それによると、「自分は別の会社や部署で通用しなくなるのではないか」と感じている新入社員が5割近くもいたそうです。職場を「ゆるい」と感じている新入社員は6割超もいました。
「もっとビシバシ鍛えて欲しい」「一度も叱られたことがない。今どきの子には厳しくしても意味ないから、と親戚の子供のように扱われている」と、物足りなさを感じている若者が多いそうです。
そうは言っても、厳しく叱ったらパワハラだと言われる恐れもあり、リーダーとしてはどのように接すればいいのか、難しい時代になりました。
部下に厳しい指摘をするのは、指導する側もつらいので、できれば避けたいところです。それでも覚悟して部下の成長のために厳しいことを伝えるのが「厳愛」です。
私は、心を鬼にしてフィードバックする際には、とてつもないエネルギーをかけています。話すタイミングやどのように伝えれば傷つけずに済むのか、いつも悩みながらフィードバックしています。
その不安や苦痛から逃れるためには、部下が何をしても「いいんだよ」と流すのが一番楽でしょう。しかし、それでは部下は成長できないままですし、不燃人にしてしまうかもしれません。
だから、厳しいことこそ伝えなくてはならないのだと考えています。
「叱る」のではなく「フィードバックをする」
ただし、内容的には厳しくても、感情的に怒鳴るのは厳禁です。それをしたら、せっかくよくなった関係の質はいっぺんに崩れます。

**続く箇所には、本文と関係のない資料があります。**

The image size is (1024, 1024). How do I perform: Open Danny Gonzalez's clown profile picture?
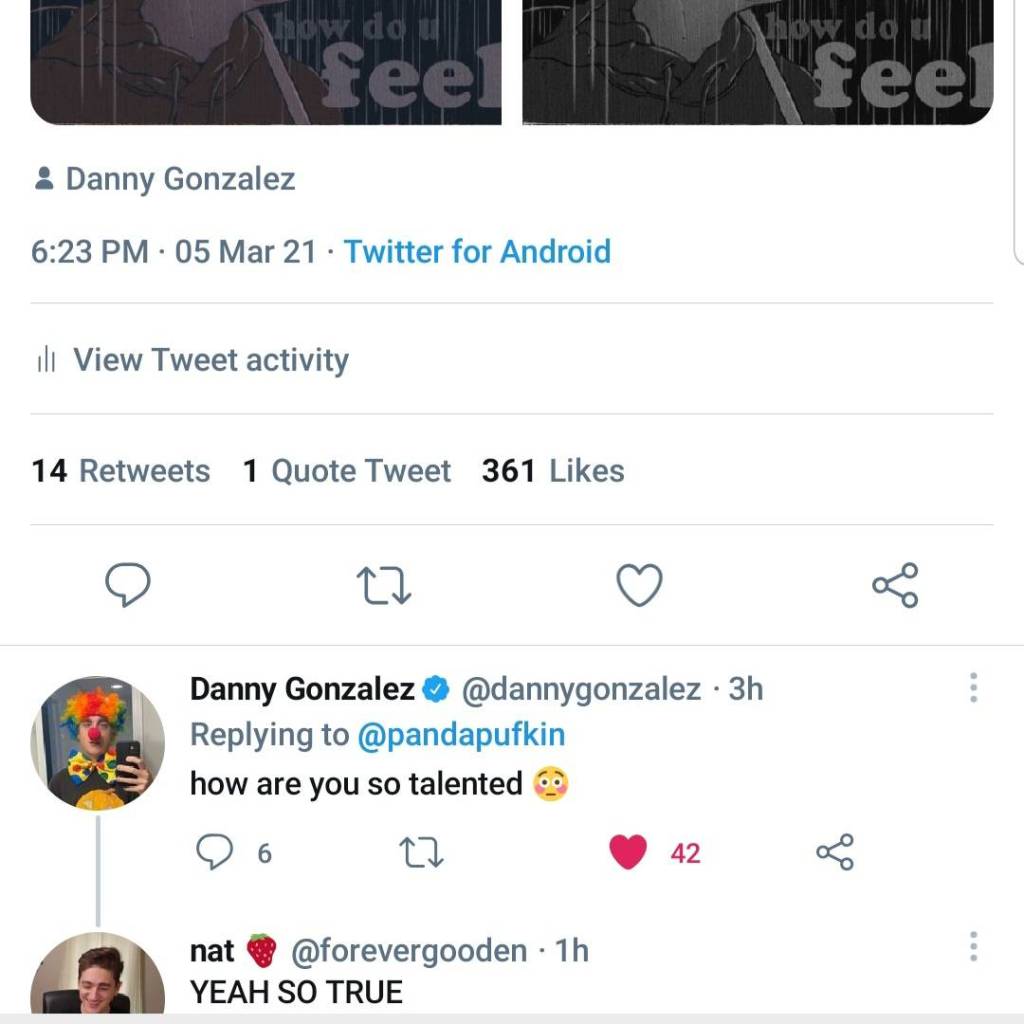pos(98,742)
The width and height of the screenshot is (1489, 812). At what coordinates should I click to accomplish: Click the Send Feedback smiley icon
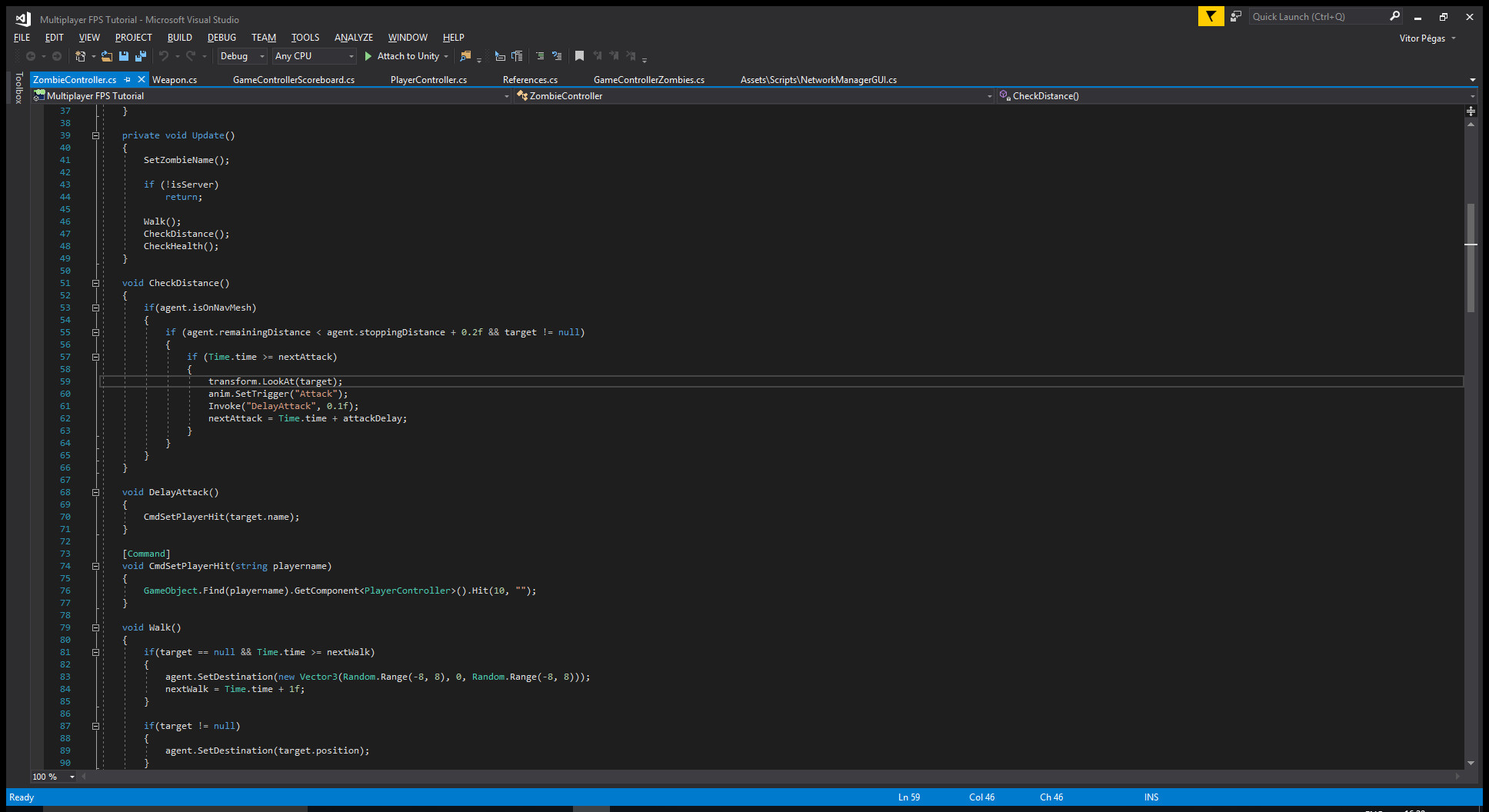1235,15
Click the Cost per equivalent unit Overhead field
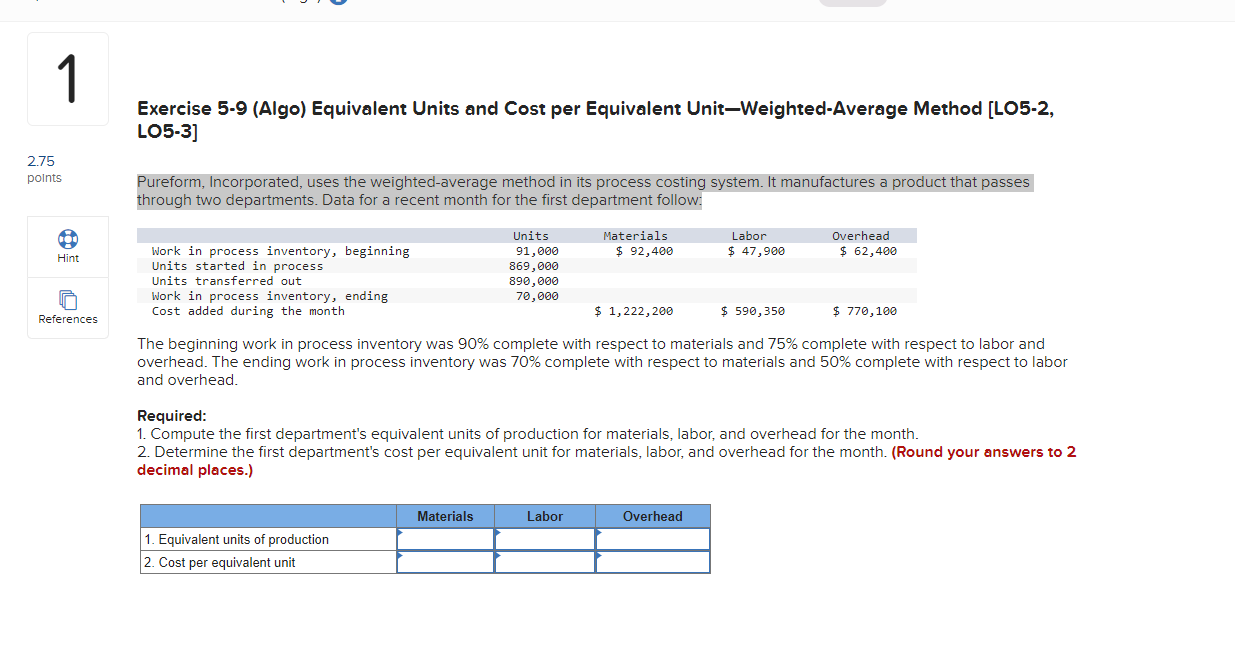Image resolution: width=1235 pixels, height=657 pixels. point(652,561)
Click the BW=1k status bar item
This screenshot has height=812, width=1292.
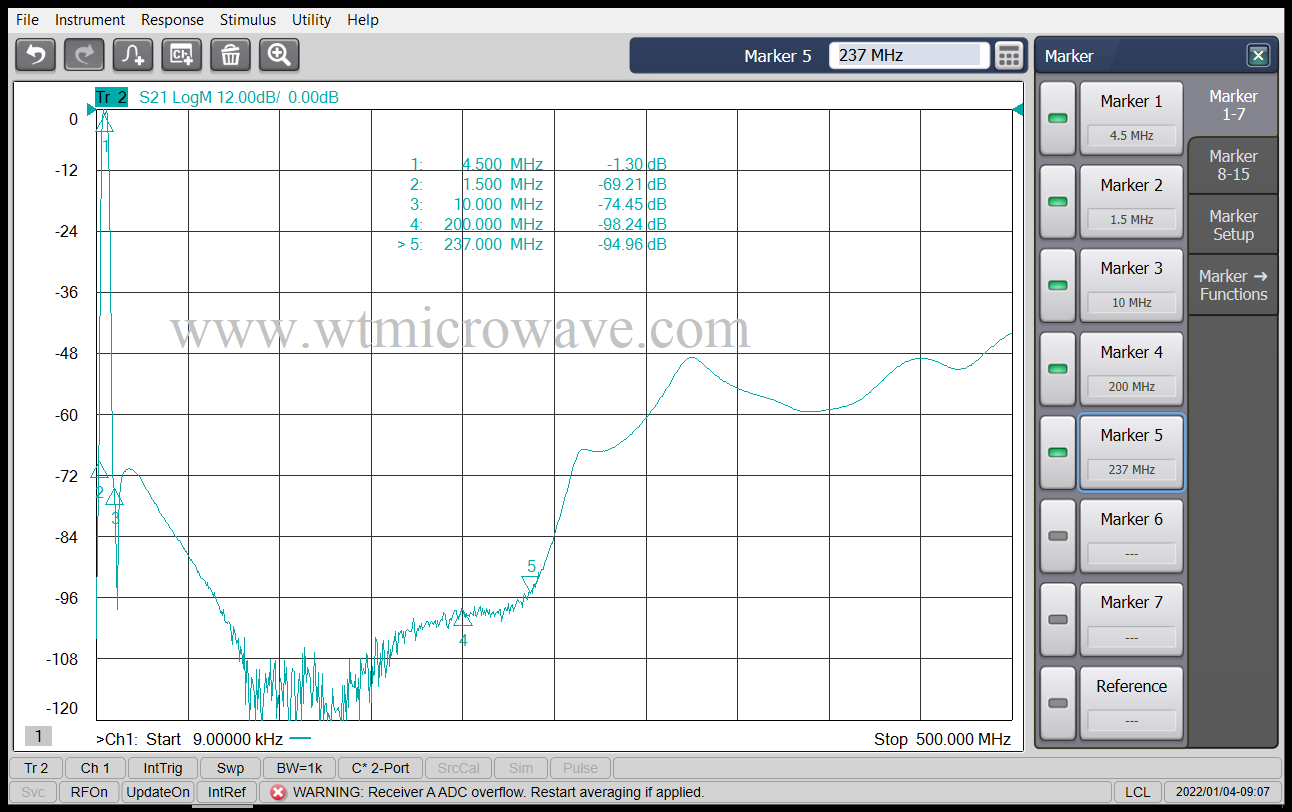tap(302, 768)
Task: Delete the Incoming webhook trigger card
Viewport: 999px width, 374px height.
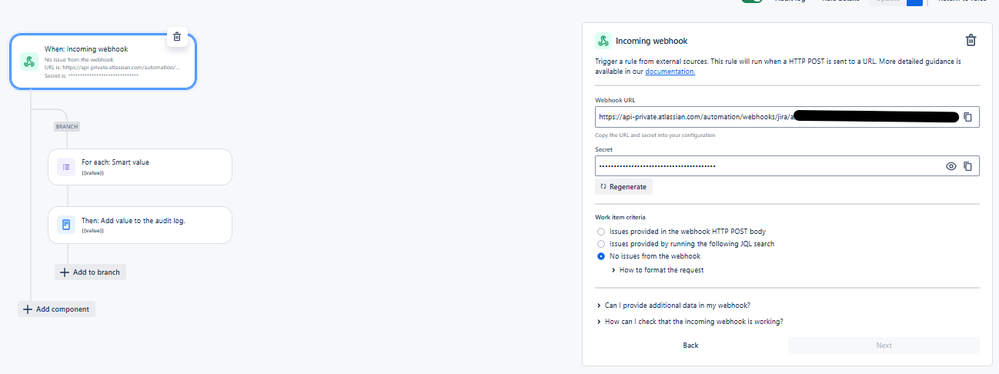Action: click(x=177, y=37)
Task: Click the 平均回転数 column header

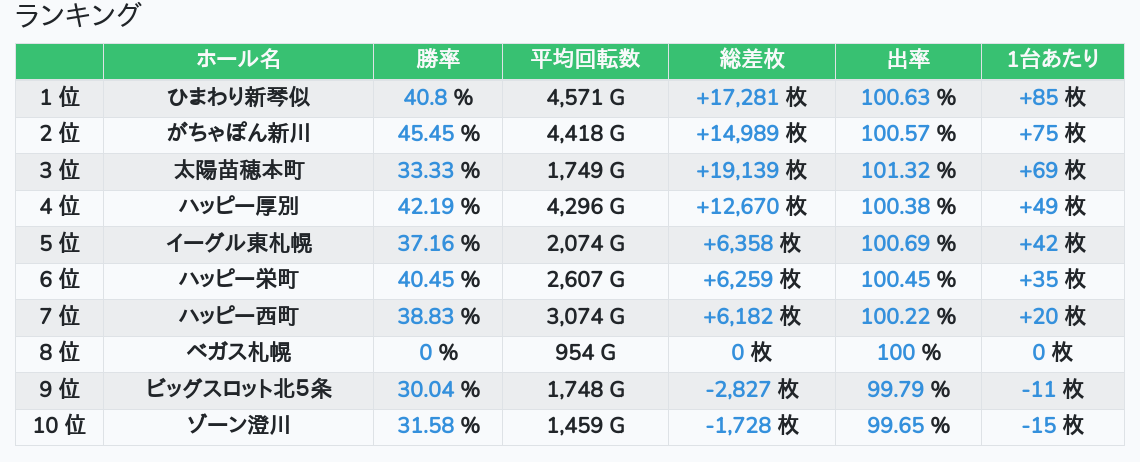Action: 585,60
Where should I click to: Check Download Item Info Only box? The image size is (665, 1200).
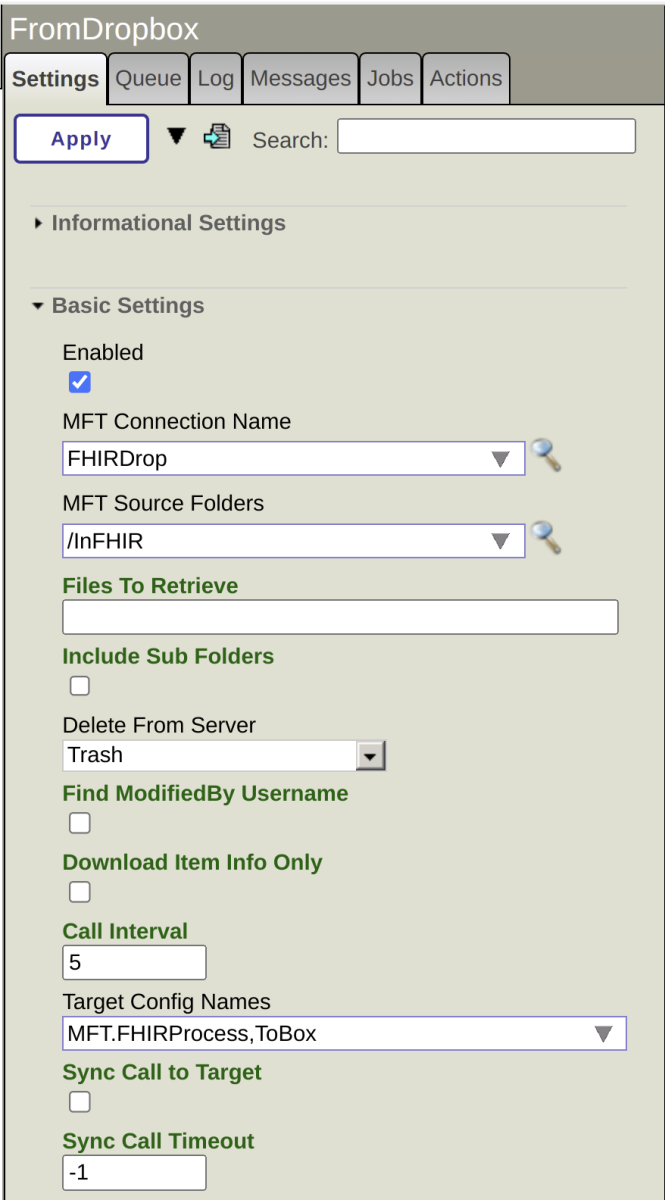(79, 892)
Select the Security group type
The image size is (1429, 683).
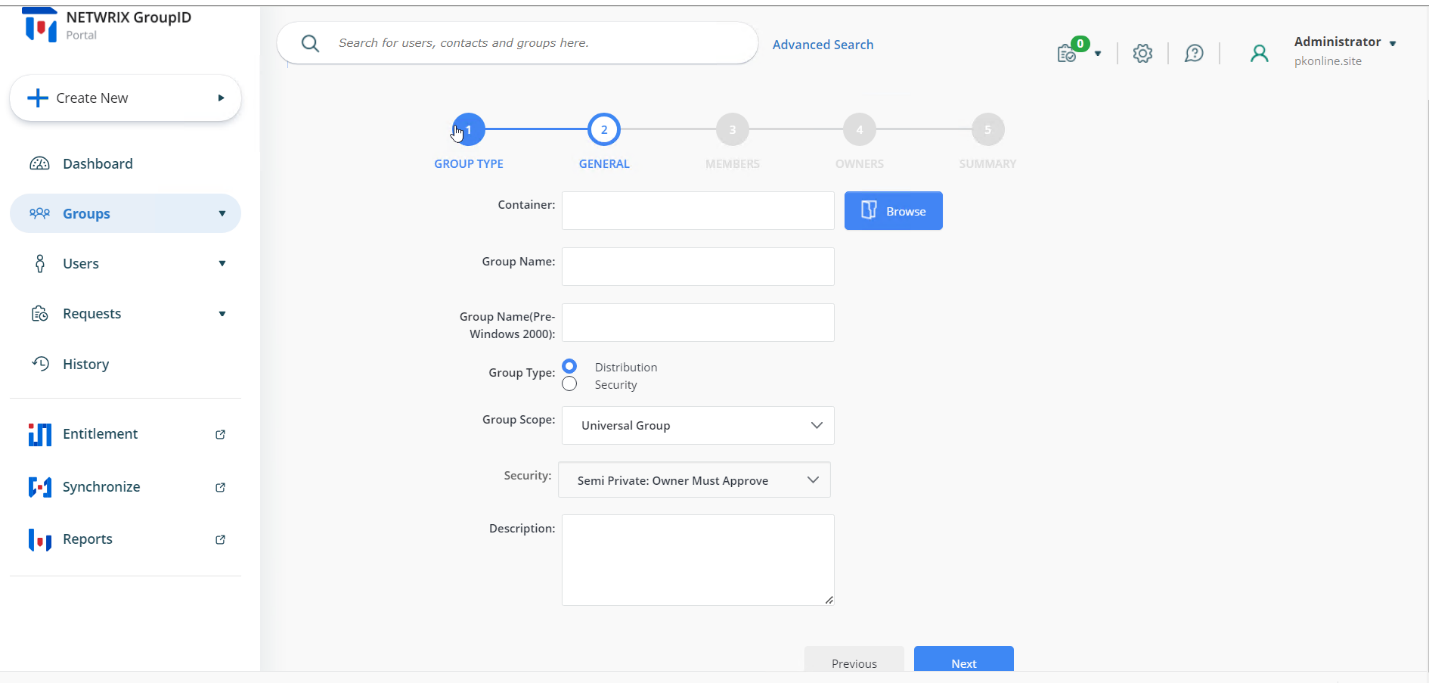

厳愛の匙加減がわからないなら、部下に「今伝えたこと、どうだった?」と直接聞いてみるのもアリかもしれません。部下が深く傷ついている様子なら、厳しさが強すぎたのだと判断できます。
誰でも部下には嫌われたくありません。そういう場合は、「嫌われ役は演じても、嫌われ者にはならない」のだと考えましょう。
「役」を演じているのであって、本当の自分自身ではない。厳しい指摘は伝える側も言われる側もメンタルを削られますが、いつか「自分のためを思って言ってくれているんだ」と相手が気づいてくれるかもしれません。
自分の心の負担を軽くするために、「叱る」と考えるのではなく、「フィードバックをする」と考えたら、楽になれると思います。
フィードバックには2つの種類があります。
①承認のフィードバック
私は基本的に、いついかなるときでも承認から入ります。「いいね」「よくできてるよ」「いつも頑張ってるね」「いいチャレンジだね」のように、相手の行動を受け止めていることを示すための承認のフィードバックです。
部下がトラブルを起こしたときでも、「全力で頑張ったからこそ、トラブルは起きるものなんだよ」という感じで、まず相手の行動や考えを承認します。相手に聞く耳をもってもらうためには、こちらから相手を承認しないと心を開いてもらえません。だから、「あなたを認めてますよ」という姿勢を示すのが大事なのです。
承認から入らず、「なんで、そんなことをしたの?」「それぐらいのこと、事前にわからなかった?」のように否定から入ったらどうでしょう。
部下は萎縮して、いずれトラブルやミスを隠すようになります。そうなったら企業がダメージを受けるのは言うまでもありません。
日ごろから何でも言いやすい雰囲気をつくるためにも、承認から入るのは基本です。できれば、大きなトラブルやミスが起きたときこそ、「報告してくれてありがとう」と承認するところから入るのがベストです。
もし、どうしてもほめるところが見つからないときは、とっておきのマジックワードがあります。
それは「筋がいいね」の一言。
何かちょっとでも光るものがあったら「筋がいいね」「センスがいいね」とどんどんほめましょう。何なら、職場に来ただけでやる気はあるので、「筋がいいね」と言ってもいいぐらいです。